Should non-Native American families be allowed to adopt Native American children?

Me

“In 2014, Paul Buckley and his wife, Cheryl Becker, fostered a baby boy named Mason. They had seen other members of their Phoenix church community foster children and were inspired.

"We both have a heart for helping children," Buckley explains. "And it seemed like a way that we could provide something to the community and specifically to children."

After raising Mason for a year and a half, Buckley and Becker moved to adopt. It was straightforward until, late in the legal proceedings, the Choctaw Nation intervened on behalf of the child's great-uncle. It turned out that Mason's birth mother — and therefore Mason — is a Choctaw citizen.

"His mother had never mentioned this. We had never been told that there was anything there," Buckley says. "Mason didn't even look Indian in the least regards. Most everybody that was involved in the case was equally shocked."

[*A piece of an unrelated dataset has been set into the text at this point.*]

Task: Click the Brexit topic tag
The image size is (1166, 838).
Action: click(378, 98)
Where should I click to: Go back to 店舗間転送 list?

Although the court and the state of Arizona were on the cusp of allowing Mason to be adopted, the legal proceedings were terminated.

The law says all Native American children must only be placed with and adopted by a family member, a member of their tribe or, failing that, a family from another tribe. Non-Natives cannot legally adopt a Native American child in need of a home; because of this law, many Native children simply get shuffled from foster home to foster home.

Opponents of the law call it an unconstitutional race-based intrusion on states’ powers to govern adoptions.”